Alors on pourra dire mille choses sur cet opéra. On pourra saluer un cast héroïque qui a su se hisser à la hauteur du mythe. On pourra parler de leur son de chœur magique émanant des coulisses. On retiendra quelques beaux mots du livret, l’humour qui s’y invite par touches, et les couleurs nouvelles que Michel Petrossian a peintes avec de l’ancien. On admirera ces instruments du « XIXe siècle… avant Jésus-Christ » comme il s’amuse à dire, et qui nous plongent dans le monde archaïque de la Bible. On choisira entre « sobre » et « chiche » pour qualifier la mise en scène, et on s’étonnera de la poésie d’un sac plastique.

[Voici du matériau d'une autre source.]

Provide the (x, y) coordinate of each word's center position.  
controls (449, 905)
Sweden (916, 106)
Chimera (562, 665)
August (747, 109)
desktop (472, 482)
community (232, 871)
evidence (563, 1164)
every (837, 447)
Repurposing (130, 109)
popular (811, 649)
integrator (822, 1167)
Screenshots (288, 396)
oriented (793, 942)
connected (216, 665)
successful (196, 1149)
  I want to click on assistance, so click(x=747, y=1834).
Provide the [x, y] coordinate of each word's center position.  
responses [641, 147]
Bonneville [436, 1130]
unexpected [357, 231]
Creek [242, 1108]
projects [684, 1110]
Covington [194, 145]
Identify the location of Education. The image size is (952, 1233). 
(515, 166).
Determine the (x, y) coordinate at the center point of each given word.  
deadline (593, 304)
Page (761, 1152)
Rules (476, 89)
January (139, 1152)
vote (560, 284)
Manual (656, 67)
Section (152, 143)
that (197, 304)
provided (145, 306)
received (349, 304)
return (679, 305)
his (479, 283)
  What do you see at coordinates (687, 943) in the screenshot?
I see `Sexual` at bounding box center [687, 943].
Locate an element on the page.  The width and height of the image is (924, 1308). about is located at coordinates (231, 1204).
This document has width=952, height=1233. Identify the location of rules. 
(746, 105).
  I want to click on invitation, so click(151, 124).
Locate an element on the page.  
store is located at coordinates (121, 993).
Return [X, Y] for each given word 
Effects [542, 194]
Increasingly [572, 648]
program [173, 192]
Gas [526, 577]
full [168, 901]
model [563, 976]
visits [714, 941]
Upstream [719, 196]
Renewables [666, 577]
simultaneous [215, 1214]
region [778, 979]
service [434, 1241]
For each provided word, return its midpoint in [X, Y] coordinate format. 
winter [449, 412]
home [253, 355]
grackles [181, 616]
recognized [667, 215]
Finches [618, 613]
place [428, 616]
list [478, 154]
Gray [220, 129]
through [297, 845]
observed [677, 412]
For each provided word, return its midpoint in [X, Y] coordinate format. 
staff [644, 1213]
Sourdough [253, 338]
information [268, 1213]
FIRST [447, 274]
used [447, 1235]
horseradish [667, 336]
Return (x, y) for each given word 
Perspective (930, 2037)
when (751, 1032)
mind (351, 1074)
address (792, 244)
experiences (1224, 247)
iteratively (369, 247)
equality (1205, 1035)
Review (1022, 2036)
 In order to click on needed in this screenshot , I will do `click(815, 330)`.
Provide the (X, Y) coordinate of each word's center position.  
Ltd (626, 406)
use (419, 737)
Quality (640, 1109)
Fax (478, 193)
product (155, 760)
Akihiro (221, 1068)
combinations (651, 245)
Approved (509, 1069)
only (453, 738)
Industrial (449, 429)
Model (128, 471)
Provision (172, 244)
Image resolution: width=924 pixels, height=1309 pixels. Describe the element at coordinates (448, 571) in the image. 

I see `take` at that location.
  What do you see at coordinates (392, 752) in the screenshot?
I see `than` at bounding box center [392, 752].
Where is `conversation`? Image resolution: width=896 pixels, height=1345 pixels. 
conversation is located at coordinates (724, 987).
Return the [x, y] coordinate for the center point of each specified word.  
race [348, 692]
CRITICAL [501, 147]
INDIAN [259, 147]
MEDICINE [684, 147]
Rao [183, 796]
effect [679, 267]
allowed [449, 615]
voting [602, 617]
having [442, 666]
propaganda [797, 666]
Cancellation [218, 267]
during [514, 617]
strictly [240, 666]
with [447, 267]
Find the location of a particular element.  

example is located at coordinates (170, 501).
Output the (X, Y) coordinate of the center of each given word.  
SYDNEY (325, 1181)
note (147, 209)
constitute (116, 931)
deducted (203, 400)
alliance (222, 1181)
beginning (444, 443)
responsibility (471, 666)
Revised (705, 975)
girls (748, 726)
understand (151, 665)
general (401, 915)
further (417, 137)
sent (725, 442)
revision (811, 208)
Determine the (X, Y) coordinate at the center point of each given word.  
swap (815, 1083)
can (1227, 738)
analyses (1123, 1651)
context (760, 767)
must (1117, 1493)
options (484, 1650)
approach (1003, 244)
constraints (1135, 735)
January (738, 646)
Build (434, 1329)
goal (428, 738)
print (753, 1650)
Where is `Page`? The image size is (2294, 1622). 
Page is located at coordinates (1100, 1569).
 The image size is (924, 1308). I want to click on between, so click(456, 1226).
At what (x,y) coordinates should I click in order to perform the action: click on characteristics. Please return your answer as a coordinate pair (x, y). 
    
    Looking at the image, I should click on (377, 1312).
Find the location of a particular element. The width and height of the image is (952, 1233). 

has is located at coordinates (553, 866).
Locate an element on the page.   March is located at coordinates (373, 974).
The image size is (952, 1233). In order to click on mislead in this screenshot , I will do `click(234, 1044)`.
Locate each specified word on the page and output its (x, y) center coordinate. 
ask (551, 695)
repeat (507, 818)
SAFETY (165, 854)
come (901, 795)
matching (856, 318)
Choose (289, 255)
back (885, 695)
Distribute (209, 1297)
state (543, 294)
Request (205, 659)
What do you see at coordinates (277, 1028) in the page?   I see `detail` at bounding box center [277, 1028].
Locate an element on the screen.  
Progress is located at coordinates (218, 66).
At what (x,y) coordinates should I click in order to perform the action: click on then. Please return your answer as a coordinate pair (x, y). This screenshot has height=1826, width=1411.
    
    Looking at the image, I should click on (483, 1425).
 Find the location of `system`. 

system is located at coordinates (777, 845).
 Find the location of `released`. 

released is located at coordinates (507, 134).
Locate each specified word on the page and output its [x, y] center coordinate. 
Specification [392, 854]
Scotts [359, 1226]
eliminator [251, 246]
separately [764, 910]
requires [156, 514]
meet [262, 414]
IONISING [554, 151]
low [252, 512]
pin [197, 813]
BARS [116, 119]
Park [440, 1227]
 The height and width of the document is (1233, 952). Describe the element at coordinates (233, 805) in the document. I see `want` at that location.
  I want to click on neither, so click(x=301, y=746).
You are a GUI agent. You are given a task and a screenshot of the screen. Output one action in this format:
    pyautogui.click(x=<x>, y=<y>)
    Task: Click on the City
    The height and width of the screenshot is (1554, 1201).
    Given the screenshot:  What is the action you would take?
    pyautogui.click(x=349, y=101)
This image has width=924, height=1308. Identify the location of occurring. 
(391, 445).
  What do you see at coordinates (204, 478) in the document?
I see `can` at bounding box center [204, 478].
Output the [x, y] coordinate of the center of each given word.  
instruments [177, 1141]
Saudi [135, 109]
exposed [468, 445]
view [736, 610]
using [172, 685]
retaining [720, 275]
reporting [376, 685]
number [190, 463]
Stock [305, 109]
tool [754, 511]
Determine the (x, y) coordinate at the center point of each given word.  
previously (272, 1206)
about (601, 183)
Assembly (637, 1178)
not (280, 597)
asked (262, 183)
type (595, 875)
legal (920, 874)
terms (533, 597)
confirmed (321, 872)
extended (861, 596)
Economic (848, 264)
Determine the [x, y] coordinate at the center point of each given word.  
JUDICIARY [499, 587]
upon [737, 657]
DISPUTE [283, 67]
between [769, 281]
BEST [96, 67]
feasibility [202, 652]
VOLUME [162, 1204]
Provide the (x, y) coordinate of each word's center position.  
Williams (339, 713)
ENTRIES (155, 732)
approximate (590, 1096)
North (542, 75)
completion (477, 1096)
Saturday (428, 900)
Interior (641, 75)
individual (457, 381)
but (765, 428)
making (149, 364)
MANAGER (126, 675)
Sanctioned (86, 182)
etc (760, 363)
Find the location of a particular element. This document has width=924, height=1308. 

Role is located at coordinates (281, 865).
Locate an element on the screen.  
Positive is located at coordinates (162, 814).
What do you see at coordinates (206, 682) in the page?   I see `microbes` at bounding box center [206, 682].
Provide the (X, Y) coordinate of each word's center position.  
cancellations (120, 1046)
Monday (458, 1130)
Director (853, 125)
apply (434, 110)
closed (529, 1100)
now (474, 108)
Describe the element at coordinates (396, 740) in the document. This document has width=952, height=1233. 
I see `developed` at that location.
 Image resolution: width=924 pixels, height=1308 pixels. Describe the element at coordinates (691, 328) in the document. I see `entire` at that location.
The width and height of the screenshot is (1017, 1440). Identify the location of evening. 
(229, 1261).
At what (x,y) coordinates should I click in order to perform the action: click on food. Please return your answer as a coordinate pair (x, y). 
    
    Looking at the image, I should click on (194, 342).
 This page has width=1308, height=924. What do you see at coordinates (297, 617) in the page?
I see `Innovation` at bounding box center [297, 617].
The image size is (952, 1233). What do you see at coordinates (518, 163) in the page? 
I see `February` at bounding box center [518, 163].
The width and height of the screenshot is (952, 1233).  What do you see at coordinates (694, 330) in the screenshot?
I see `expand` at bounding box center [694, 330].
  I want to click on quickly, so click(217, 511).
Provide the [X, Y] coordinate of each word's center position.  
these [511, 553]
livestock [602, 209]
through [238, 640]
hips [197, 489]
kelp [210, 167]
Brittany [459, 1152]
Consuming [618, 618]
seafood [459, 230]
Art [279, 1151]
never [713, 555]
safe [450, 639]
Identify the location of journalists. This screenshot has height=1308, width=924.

© Giulia Charbit La Cité Bleue

Mais rien ne pourra nous défaire de cette impression d’avoir, dès les premières notes du prologue, plongé dans une brume épaisse où la lumière ne peut entrer qu’en forçant sa nature. Dans cette fumée toxique de son et de matière emmêlés, dans les décombres d’une vie brisée et dans la quête impossible de la vérité, une question reste, posée par Job en même temps que les habitants de Stepanakerk, Chareqtar ou Keriya : « Pourquoi moi ? »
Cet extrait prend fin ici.